Pur avendo scritto molti pezzi sacri, il suo nome è legato alle raccolte di madrigali a tre e quattro voci, pubblicate a Venezia fra il 1539 ed il 1544, punto di riferimento imprescindibile per diverse generazioni di autori.
Abbastanza curiosa risulta la genesi dell’Ave Maria, emersa dal nulla nel 1842, grazie ad un oscuro compositore francese, Pierre-Louis-Philippe Dietsch, che inizialmente la propose come una sua scoperta.
In realtà Dietsch si avvalse della chanson a tre voci di Arcadelt Nous voyons que les hommes, alla quale aggiunse una quarta voce, cambiando in parte il ritmo e sostituendo il testo originale con le parole dell’Ave Maria.
Il pezzo venne poi trascritto da Liszt nel 1862, per pianoforte e per organo, il che contribuì grandemente alla diffusione ed alla fama di una composizione, che oggi viene da molti considerata ancora di Arcadelt.
Ultimo autore in programma, Niccolò Jommelli (1714-1774), nato ad Aversa come Cimarosa, che studiò al Conservatorio di S. Onofrio a Porta Capuana con Francesco Durante, per poi passare al Conservatorio di S. Maria della Pietà de’ Turchini, sotto la guida di Francesco Feo, Nicola Fago, Francesco Mancini e Leonardo Leo.
Fu attivo in varie parti d’Italia, prima di spostarsi a Stoccarda, dove rimase per ben quindici anni e, oltre alle numerose opere serie, che gli diedero una notevole notorietà, compose un discreto numero di pezzi sacri, fra i quali il Veni Creator Spiritus, per soprano solo, coro archi e organo (1751), negli anni trascorsi a Roma come maestro di cappella della Basilica di S. Pietro.

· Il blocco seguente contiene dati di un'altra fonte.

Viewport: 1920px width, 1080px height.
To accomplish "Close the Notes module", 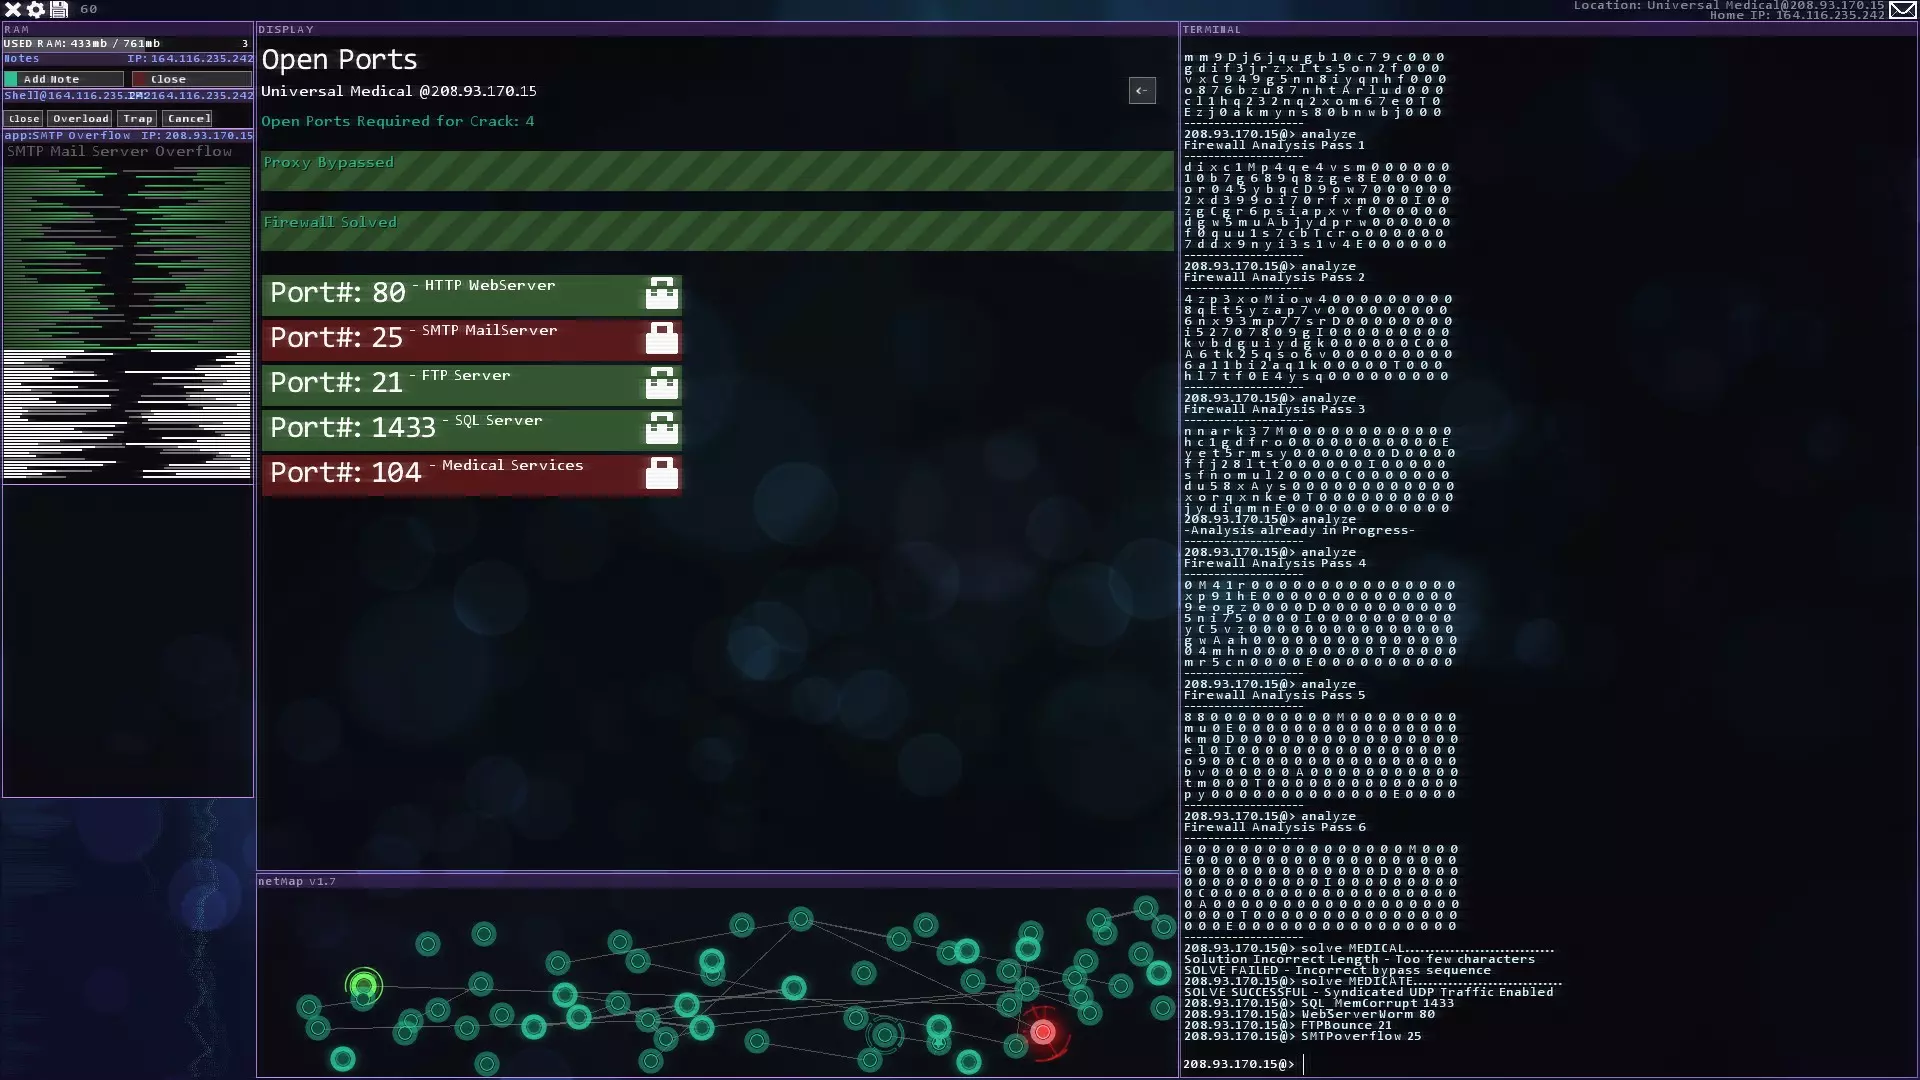I will 190,79.
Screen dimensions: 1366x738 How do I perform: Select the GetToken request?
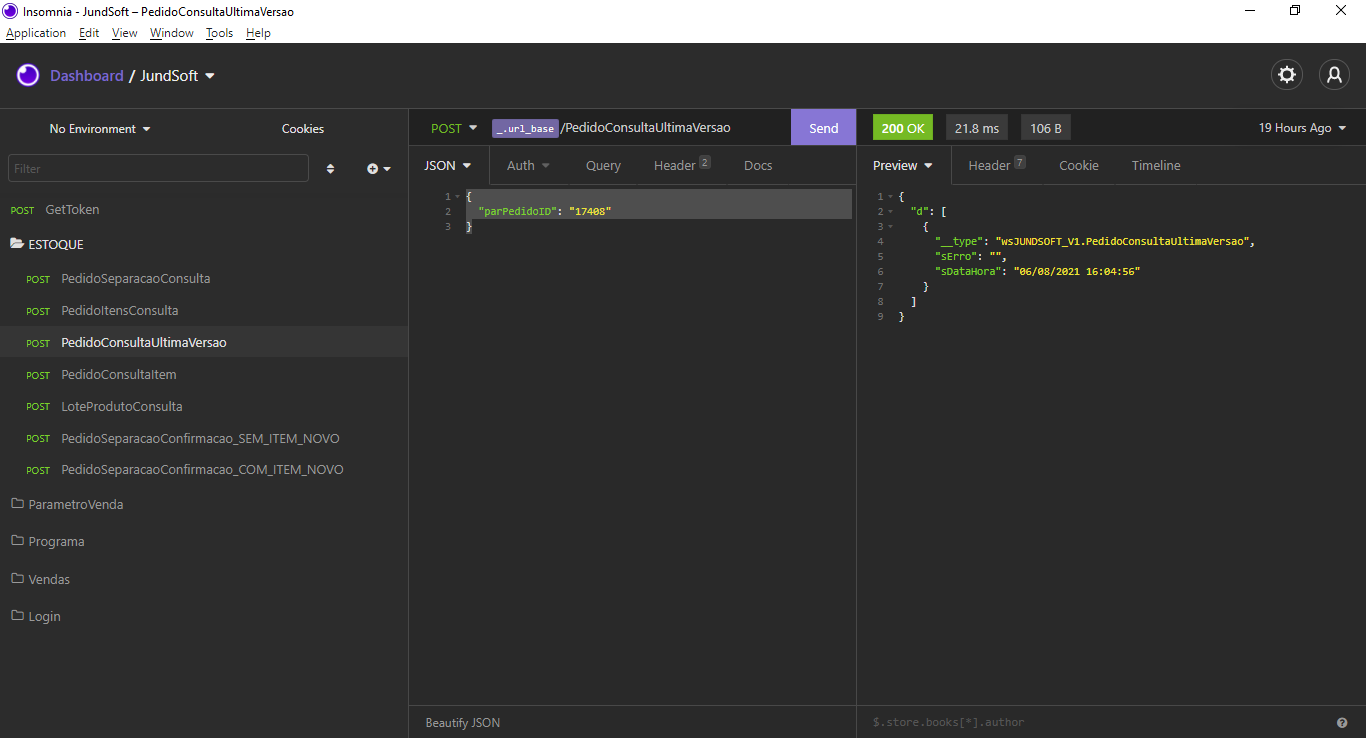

Riguardo agli interpreti, l’Ensemble Vocale e Strumentale Axia, diretto da Andrea Guerrini, ha confermato di essere una realtà corale consolidata, contraddistinta da una notevole compattezza, abbinata alla costante ricerca di particolari e sfumature, e alla versatilità indispensabile per affrontare bene un repertorio quanto mai vasto e complesso.
In questo di grande aiuto si è rivelato l’apporto di Daniele Baione e Filippo Dell’Arciprete (violini), Gerardina Rainone (viola) e Fabio Centurione (violoncello), che da qualche tempo affiancano la compagine, aggiungendosi a Giuseppe Ganzerli, organista storico dell’Ensemble.
Molto buona anche la prova del soprano Ilaria Iaquinta, che ha messo in evidenza tutte le sue doti vocali, in particolare nel complesso e difficile brano di Jommelli.
Pubblico numerosissimo e abbastanza composto, che ha mostrato di gradire un repertorio di ascolto non facilissimo, ed è stato gratificato nella parte conclusiva del concerto, rivolta ad alcuni dei canti più famosi della tradizione natalizia.
In conclusione un appuntamento che consolida il prestigio di una rassegna nata solo lo scorso anno, confermando le forti potenzialità di un bacino d’utenza, legato ad un quartiere come il Vomero, che si sta ritagliando progressivamente spazi prestigiosi nell’ambito della musica di qualità.